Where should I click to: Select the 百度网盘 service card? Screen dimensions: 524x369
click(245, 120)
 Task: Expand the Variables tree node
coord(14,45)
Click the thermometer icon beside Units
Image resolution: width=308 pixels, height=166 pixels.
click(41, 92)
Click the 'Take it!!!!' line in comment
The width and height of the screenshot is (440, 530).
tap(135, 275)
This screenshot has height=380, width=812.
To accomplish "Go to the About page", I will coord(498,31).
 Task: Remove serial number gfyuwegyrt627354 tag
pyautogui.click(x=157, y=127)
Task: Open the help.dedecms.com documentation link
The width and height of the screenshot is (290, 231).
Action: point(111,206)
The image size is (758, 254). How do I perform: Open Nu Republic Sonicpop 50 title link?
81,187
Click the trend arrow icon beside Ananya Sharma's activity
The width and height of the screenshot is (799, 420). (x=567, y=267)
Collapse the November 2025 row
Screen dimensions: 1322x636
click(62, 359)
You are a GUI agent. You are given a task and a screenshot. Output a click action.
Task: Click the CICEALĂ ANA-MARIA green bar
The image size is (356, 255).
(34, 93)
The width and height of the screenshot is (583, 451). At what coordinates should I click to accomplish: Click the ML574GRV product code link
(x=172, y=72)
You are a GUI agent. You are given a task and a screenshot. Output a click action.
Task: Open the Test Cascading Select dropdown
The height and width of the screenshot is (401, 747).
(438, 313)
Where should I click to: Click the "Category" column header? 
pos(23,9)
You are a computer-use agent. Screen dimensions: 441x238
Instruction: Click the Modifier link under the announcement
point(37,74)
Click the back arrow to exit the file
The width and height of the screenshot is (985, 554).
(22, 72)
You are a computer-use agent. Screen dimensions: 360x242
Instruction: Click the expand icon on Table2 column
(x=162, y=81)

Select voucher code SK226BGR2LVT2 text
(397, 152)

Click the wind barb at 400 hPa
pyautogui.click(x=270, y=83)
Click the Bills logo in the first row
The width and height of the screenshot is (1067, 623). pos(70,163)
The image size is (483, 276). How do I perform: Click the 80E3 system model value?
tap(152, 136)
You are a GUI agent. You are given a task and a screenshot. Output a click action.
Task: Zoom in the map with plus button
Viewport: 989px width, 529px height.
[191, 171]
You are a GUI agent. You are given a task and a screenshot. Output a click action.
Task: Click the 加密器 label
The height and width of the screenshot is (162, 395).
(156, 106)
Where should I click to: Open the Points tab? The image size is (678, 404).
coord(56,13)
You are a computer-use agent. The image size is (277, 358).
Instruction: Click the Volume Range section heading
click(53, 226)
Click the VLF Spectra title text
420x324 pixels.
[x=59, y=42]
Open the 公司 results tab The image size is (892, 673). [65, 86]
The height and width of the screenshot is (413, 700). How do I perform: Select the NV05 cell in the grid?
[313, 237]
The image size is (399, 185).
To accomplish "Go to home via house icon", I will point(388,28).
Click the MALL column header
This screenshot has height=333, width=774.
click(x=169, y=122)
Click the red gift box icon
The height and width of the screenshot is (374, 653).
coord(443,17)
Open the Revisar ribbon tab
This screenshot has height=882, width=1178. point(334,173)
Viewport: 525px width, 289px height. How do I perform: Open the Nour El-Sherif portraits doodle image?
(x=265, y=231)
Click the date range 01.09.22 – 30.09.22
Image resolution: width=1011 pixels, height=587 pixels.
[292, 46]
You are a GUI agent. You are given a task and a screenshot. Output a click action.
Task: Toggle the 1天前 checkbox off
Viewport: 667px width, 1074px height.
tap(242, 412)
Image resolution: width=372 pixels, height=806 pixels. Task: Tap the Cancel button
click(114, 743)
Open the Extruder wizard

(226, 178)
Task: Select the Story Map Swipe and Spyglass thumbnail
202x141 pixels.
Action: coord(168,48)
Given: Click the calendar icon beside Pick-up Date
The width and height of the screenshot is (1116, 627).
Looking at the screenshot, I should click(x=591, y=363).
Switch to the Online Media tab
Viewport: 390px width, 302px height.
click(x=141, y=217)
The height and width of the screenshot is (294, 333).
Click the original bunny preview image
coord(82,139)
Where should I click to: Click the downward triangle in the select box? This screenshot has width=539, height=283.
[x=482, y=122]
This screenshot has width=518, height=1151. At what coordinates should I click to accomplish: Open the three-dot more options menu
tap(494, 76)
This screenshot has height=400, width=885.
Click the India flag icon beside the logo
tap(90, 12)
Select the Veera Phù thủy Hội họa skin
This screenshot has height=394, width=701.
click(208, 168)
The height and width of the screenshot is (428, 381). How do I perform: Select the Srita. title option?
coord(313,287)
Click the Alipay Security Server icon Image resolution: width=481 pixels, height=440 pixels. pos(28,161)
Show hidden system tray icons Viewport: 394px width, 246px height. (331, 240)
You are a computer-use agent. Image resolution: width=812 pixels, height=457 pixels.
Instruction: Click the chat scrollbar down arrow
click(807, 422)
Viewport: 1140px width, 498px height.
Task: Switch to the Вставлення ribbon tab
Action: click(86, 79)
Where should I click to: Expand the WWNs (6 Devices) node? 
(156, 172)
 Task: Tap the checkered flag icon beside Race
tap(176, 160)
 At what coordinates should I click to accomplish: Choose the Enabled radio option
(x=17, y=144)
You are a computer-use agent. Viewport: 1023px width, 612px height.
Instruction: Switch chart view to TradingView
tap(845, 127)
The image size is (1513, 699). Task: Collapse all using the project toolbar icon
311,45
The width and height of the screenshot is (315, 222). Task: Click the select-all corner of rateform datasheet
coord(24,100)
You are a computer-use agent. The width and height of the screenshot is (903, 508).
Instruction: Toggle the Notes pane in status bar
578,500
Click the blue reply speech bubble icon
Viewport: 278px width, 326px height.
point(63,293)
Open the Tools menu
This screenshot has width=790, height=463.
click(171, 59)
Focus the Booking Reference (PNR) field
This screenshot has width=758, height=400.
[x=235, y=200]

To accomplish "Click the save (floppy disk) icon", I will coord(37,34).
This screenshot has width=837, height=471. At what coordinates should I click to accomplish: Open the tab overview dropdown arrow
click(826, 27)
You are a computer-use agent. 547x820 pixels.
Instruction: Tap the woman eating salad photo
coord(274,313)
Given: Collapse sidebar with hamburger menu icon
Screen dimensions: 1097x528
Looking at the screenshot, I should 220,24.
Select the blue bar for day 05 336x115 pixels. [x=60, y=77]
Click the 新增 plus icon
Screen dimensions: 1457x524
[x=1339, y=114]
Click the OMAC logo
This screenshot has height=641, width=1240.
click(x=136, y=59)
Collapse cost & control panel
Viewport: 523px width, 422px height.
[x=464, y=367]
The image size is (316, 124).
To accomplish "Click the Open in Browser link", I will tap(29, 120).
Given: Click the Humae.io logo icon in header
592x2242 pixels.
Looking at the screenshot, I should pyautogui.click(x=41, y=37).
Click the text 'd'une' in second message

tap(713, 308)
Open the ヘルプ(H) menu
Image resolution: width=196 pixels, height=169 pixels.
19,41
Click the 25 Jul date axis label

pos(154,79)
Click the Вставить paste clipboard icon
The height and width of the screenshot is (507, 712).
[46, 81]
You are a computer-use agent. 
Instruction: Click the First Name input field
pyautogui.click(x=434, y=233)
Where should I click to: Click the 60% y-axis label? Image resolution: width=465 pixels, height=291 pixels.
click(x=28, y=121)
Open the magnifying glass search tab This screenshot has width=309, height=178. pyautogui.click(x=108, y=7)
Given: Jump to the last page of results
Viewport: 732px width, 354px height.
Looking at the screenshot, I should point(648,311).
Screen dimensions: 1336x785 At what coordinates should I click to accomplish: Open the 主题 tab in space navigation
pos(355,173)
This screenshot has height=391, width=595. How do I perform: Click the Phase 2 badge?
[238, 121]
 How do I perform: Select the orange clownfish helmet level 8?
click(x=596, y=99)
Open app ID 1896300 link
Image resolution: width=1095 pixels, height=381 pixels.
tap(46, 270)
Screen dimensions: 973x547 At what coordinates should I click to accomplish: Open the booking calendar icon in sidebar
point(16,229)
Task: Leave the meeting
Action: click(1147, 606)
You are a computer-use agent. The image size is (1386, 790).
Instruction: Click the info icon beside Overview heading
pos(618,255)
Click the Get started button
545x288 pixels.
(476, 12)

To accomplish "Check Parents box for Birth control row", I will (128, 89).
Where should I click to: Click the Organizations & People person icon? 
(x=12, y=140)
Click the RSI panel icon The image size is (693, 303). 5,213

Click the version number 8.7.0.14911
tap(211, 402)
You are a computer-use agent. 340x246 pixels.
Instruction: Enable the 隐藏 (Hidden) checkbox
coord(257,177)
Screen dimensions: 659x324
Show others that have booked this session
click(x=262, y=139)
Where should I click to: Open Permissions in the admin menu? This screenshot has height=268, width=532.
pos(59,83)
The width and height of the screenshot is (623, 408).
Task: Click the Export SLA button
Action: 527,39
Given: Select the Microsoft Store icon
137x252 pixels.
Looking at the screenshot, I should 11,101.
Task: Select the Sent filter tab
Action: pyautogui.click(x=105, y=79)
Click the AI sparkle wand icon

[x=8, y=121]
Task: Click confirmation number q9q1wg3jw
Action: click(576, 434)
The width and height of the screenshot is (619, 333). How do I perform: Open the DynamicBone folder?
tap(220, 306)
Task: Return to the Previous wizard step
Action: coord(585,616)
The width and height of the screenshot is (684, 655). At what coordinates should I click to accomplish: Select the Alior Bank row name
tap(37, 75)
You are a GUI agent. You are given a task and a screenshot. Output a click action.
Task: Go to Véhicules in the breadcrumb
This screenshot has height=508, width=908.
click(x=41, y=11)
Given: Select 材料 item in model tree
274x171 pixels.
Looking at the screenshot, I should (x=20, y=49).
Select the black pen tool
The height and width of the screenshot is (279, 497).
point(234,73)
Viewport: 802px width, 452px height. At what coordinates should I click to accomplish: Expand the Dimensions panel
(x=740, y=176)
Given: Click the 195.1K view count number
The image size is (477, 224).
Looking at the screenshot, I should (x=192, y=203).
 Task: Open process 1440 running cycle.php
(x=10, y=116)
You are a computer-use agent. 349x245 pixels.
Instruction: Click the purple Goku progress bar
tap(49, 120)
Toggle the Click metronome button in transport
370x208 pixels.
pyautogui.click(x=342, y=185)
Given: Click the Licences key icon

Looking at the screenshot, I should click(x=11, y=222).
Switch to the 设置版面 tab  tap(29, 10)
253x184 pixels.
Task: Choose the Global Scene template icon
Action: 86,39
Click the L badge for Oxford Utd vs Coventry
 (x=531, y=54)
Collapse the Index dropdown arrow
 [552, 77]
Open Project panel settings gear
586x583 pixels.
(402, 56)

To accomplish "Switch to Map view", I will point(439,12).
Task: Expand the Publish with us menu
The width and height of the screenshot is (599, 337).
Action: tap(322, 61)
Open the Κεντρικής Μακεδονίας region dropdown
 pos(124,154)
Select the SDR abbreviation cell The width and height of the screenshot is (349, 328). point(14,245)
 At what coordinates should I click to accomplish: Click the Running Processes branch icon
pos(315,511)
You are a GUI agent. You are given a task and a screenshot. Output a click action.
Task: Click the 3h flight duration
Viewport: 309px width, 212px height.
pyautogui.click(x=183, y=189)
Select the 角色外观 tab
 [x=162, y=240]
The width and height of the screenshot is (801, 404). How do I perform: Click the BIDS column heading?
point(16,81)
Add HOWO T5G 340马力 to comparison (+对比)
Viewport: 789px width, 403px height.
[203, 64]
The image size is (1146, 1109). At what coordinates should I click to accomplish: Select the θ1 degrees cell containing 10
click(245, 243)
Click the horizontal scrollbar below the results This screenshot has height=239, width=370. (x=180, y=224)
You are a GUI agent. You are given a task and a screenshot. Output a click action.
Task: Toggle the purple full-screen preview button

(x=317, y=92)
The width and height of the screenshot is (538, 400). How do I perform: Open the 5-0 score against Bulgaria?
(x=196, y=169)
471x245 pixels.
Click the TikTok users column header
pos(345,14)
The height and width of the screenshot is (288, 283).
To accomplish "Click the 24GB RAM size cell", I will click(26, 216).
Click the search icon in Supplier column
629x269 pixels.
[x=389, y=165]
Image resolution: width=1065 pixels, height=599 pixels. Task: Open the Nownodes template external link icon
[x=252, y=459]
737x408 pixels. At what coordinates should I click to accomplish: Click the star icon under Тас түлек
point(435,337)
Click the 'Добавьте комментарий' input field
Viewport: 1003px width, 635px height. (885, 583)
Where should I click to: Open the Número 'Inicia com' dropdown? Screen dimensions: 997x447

PROBLEM >> Going back over the entries above, copy word for word every line from the one that has "You are a computer-use agent. The width" on through the one that has "Focus the Booking Reference (PNR) field".

EXPECTED ANSWER >>
You are a computer-use agent. The width and height of the screenshot is (903, 508).
Instruction: Toggle the Notes pane in status bar
578,500
Click the blue reply speech bubble icon
Viewport: 278px width, 326px height.
point(63,293)
Open the Tools menu
This screenshot has width=790, height=463.
click(171, 59)
Focus the Booking Reference (PNR) field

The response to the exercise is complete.